Vilate was stunned. “Why! What has he done!”
“It’s what he hasn’t done. But once he obeys, you’ll understand everything you didn’t understand today. Don’t ask me any more—it’s not for me to tell you, it’s for your husband. Then both of you come to me here, tomorrow, and tell me what you choose to do.”
She left, afraid of how serious this secret must be, but still eager to find out. It was a mark of godliness, Joseph knew, to be eager to know even what might hurt you. Those who were frightened of truth never amounted to much in the sight of God. Those who avoided truth weren’t worthy to have it, and so they never did.
Joseph was frightened, too. Dinah couldn’t know it, but it wasn’t just the Principle that Heber was going to tell Vilate about. It was a far more terrible test than that, more terrible than Joseph would ever have thought of on his own, but the words just came to him as he was talking to Heber, teaching him about the Principle. Worse was knowing that no one could lightly pass this test, Heber and Vilate least of all. They had loved each other since they were children. They were the happiest, most utterly devoted couple he knew. Heber had been gone for more than two years, and they had only been together a few weeks since then. It was too much. They would fail.

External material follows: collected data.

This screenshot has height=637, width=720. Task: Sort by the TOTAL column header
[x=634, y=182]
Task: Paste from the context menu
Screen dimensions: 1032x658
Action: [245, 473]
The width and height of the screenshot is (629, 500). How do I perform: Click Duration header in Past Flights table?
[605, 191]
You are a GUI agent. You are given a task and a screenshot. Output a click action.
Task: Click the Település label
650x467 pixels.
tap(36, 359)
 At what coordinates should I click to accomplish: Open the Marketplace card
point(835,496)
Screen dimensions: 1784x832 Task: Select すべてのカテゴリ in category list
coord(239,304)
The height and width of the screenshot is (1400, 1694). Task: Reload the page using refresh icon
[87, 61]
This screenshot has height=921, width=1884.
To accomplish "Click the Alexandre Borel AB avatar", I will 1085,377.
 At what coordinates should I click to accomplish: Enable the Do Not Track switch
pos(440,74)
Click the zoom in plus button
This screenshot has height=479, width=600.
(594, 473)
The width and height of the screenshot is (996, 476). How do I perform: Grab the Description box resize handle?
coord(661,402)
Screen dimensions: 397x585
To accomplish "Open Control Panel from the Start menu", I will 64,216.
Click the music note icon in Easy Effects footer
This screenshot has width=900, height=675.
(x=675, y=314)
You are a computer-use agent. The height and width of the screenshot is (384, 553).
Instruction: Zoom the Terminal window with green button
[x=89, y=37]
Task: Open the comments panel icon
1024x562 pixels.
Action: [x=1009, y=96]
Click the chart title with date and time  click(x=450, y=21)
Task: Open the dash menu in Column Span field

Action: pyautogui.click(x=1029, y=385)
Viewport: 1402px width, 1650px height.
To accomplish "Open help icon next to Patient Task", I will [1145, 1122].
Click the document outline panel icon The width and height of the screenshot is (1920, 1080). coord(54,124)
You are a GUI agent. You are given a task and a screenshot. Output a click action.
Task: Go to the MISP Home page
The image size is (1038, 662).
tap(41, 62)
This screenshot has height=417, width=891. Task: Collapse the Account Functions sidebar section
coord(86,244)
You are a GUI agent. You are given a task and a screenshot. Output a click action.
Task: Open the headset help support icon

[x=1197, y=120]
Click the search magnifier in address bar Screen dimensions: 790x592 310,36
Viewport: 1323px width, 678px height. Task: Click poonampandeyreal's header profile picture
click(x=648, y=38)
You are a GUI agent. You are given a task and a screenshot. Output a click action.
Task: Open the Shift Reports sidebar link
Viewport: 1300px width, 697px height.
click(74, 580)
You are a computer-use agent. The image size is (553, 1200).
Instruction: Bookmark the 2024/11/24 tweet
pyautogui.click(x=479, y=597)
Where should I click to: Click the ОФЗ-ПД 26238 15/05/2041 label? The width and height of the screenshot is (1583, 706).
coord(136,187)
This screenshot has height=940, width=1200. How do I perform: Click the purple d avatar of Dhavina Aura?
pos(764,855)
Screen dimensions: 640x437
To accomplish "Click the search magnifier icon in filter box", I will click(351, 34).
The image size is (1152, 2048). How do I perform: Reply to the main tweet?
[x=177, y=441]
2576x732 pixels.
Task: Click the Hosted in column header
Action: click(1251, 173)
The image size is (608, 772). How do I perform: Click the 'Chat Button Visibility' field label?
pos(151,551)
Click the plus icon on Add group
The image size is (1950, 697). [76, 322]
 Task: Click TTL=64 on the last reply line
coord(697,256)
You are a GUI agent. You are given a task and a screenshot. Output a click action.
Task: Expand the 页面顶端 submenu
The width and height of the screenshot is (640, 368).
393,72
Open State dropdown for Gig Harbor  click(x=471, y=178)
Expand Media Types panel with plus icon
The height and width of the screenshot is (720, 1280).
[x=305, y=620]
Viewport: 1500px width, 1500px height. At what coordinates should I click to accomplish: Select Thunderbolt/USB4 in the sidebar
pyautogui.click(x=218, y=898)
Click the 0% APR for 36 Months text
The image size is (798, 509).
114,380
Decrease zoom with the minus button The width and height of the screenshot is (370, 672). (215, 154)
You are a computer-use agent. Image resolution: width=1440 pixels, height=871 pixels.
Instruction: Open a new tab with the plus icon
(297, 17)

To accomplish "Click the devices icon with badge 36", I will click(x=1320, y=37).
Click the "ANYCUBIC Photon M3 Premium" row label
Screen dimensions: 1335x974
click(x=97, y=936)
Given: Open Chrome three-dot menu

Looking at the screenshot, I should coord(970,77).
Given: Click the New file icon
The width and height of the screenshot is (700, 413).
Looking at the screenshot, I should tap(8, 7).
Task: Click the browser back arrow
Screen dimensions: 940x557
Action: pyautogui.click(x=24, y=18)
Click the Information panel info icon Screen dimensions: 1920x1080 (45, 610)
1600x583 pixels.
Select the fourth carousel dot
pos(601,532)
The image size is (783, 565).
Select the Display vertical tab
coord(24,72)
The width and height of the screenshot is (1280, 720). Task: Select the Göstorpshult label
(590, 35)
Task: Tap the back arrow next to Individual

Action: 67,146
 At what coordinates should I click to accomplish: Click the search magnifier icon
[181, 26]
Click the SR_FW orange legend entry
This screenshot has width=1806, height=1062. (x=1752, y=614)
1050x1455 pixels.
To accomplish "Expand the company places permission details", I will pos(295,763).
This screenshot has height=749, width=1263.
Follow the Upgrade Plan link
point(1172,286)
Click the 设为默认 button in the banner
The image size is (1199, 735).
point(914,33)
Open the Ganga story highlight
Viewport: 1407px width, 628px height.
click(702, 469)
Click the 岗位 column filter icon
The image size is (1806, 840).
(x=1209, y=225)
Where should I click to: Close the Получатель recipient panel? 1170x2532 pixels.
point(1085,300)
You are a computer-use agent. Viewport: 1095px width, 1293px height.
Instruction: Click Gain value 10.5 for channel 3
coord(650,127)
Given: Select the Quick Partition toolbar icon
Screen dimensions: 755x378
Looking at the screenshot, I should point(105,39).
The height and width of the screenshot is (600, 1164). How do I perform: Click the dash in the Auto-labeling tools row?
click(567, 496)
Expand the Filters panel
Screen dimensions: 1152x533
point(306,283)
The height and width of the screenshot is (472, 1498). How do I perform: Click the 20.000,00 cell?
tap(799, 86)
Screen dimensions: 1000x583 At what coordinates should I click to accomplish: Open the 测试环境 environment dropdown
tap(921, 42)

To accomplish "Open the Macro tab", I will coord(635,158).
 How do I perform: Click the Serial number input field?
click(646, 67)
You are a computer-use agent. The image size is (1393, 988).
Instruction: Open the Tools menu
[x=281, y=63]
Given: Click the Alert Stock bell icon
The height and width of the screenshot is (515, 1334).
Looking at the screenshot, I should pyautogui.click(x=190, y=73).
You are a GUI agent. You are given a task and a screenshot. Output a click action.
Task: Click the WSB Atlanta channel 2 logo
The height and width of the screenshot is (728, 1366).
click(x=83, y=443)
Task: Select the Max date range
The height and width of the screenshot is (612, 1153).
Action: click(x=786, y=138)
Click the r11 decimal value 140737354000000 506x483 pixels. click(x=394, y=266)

And Joseph didn’t need to lose any of the few Saints he could utterly rely on. If anyone ever had reason to believe he was a false prophet, any reason to hate him and leave the Church, it was them, it was now.
It frightened Joseph, the way he could talk like a prophet without even meaning to. The way he could reach out and tear at people’s lives, he had such power over them. Wasn’t he supposed to heal them the way Christ did? He tried to remember if there was a time when Jesus ever caused anyone such pain. Why couldn’t God let things go smoothly for a while? Let him have a whole month in which no one was tested, no one betrayed him, and no one died.
“Are you all right?”
Joseph almost cried out in shock, for it was Don Carlos’s voice he heard. But it was only Charlie at the door of his office, carrying his ledger. Don Carlos’s best friend. Charlie had sobbed out loud at the funeral. No one minded or thought it was unmanly—someone had to, so the rest could bear to put that young man’s body in the ground. Charlie was needed then.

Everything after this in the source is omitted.